Market Commentary: Not Much To Add Since Yesterday

From Peter Tchir of TF Market Advisors

Not Much To Add Since Yesterday

I think it is worth repeating that we have entered a new phase of risk aversion. Banks that had been complacent are now hedging so they can show no exposure to PIIGS, or to European Banks, etc.  The implications are that we see credit curves flatten, or invert.  We will get fewer short squeezes, at least until October, and there will be more rumors of banks having difficulty securing short term funding.  Yesterday's write-up talks about it more. 

Europe was wider again early this morning, had a nice relief rally, and has since sold off again.  Main went to 188, back to 178 and is back to 187.  Needless to say liquidity is virtually non existent.

It is hard to figure out how much for the FHA lawsuits is being priced into the market.  Right now it feels like the US is reacting to Europe and hasn't been able to focus on its own issues.  Greek short dated bonds are impossible to ignore as they imply likely default in the near term.

The bulls seem to be hoping for some form of government announcement to save the day.  The hopes range from fanciful - Eurobonds (which are not happening) to too little - Obama jobs (been there done that) and Operation Twist (no balance sheet expansion has limited impact on other asset classes).

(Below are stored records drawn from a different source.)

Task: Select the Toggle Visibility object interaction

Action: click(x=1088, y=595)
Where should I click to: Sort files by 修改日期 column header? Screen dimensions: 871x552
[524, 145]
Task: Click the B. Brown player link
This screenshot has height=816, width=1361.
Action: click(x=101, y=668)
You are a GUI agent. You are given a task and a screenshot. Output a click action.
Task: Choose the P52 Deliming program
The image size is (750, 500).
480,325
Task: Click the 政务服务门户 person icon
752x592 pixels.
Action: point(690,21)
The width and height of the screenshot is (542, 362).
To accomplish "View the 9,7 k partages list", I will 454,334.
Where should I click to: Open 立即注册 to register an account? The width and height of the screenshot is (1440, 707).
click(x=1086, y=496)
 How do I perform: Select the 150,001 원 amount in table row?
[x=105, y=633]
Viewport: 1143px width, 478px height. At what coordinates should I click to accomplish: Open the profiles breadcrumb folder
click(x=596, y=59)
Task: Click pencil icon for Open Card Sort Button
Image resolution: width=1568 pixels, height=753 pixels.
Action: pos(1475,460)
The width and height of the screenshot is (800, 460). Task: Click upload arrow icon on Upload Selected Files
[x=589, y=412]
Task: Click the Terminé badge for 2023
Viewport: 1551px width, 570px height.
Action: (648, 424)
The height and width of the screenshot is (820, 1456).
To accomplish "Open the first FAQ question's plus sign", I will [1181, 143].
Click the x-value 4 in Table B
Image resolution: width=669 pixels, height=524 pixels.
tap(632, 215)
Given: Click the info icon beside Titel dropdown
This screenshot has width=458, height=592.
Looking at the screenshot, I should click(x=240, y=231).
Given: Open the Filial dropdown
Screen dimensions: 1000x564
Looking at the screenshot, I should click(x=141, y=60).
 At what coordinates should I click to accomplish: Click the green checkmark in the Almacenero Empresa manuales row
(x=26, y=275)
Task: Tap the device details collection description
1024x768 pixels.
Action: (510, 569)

We may see a rally if German court agrees that EFSF is legal, but since EFSF has been priced in (multiple times) that rally is unlikely to last.  The ECB may announce rate cuts, but the reality is rates are pretty low, and cutting short term rates from here isn't likely to do much.  Rates are already low, and saving 1% of some short dated debt isn't going to let the weak countries turn the corner, nor is it enough for Germany and France to show a rebound in economic performance in the near term. 

If the ECB or EU provides some form of guarantee for the banks, that may work for a bit longer, but unlike 2008, the solvency of countries is in question, so investors will question how useful that guarantee is. 

Ultimately, short stocks seems far safer than long, at least until we get below 1,100 on SPX.